The doctors and nurses haven't said anything, but I know that they're becoming concerned with my health. Between the cancer, the chemo symptoms and my extreme flu, they're worried. I see it in there eyes. I try to think of how it's possible to die from a flu. I can't think of any ways, but I'm no doctor and obviously that's on there minds.

Between my sickness and chemo, I feel terrible. All of the time. At first it was just fever, puking and chills. But now coughs have entered the equation. I feel like a cat is using my lungs as a scratching post. 

As I lay in my bed, thinking of the events that happened three days ago, Emily walks into my room. The two of us have shared very little conversation since she sent away Cole. I would rather not talk to her every again, but she's my assigned nurse now so I have to, whether I like it or not.
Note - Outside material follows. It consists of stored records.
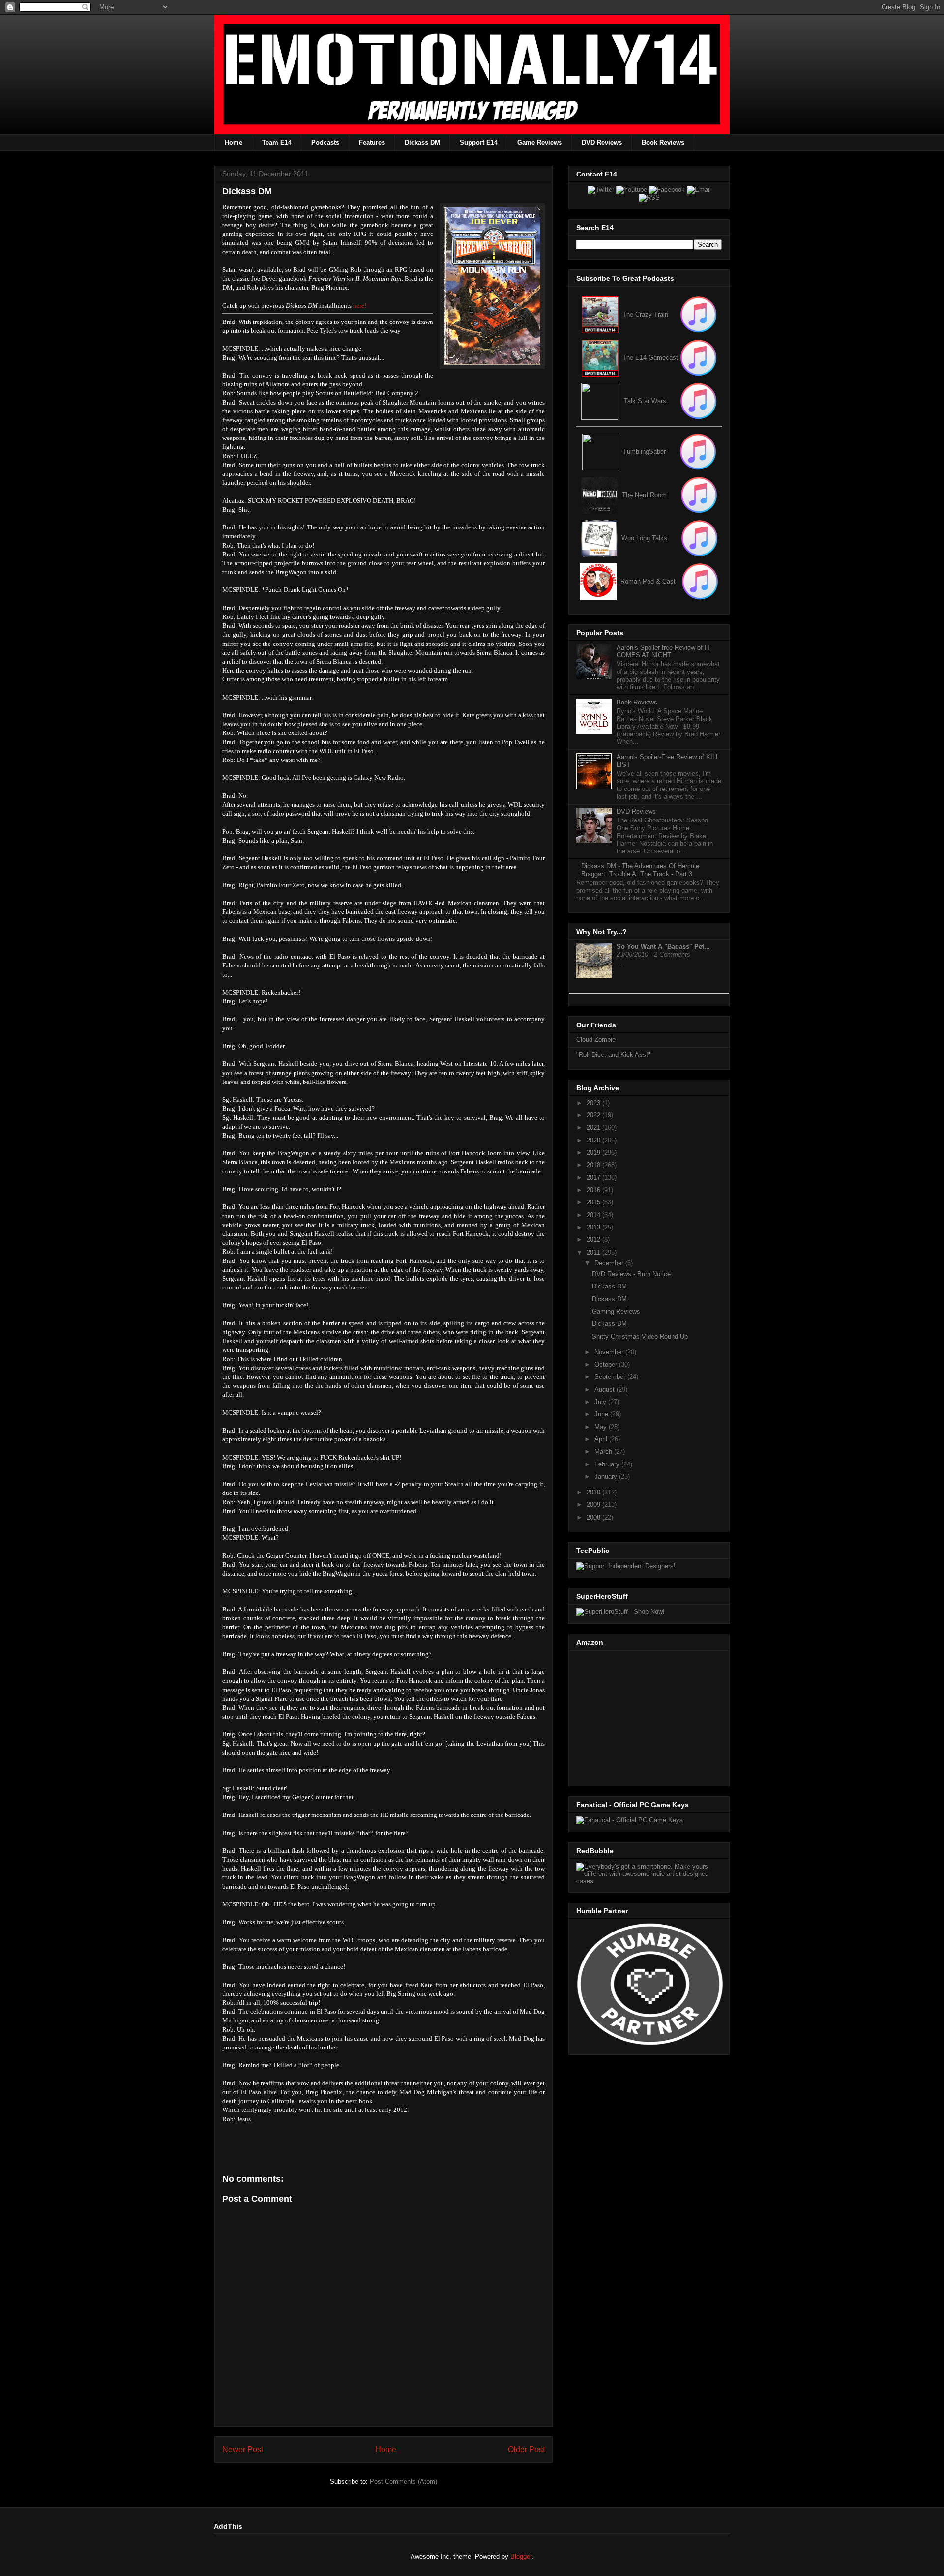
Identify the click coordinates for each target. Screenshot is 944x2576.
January (606, 1476)
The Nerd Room (644, 494)
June (602, 1414)
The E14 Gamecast (650, 357)
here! (359, 305)
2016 (594, 1190)
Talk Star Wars (645, 401)
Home (233, 142)
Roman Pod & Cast (648, 581)
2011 (594, 1252)
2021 (594, 1127)
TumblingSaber (644, 451)
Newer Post (242, 2449)
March (604, 1451)
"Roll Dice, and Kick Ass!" (613, 1054)
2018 (594, 1165)
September (610, 1376)
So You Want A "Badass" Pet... (663, 946)
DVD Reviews (602, 142)
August (605, 1389)
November (609, 1352)
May (601, 1427)
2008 (594, 1517)
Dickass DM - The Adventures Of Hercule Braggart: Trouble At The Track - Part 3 (640, 870)
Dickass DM (422, 142)
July (601, 1401)
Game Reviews (539, 142)
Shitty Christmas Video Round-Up (640, 1336)
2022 (594, 1115)
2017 (594, 1177)
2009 (594, 1504)
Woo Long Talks (644, 538)
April (601, 1439)
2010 (594, 1492)
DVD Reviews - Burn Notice (631, 1274)
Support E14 (479, 142)
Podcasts (325, 142)
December (609, 1263)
"Hey, Sam. How's it going?"

"How do you think it's going?" I snapped at her. "My boyfriend is a drug addict and between chemo and this convenient little flu I've caught, I never feel normal."

"Maybe that's why you shouldn't go out and see your drug addict boyfriend. You know the risks of it." She replied.

"But I love him. Not seeing him simply isn't an option." 

"Well, you can't see him anymore. He's a bad influence. He's being sucked into a world of drugs and crawling himself out won't be easy. You'd be better off with someone else." 

I sat up, despite how it caused me pain. "Like I said, I love him. I can't just blow him off." 

"How can you love someone who's ruining his life?" Emily asked me, sounding almost accusing.

"JUST SHUT UP, EMILY!" I screamed. The screaming caused me a few coughs, but I continued on. "You don't get it because you don't have anyone to love! You don't get it because you're not dying! I can't blow him off because I love him more than my own life and with it fading away every second I can't just end it! I want him to be the one holding my hand when I die! I can't stand the thought of living without him! These three days have been the worst of my life! I want to get out of here! I want to just die right here, right now!"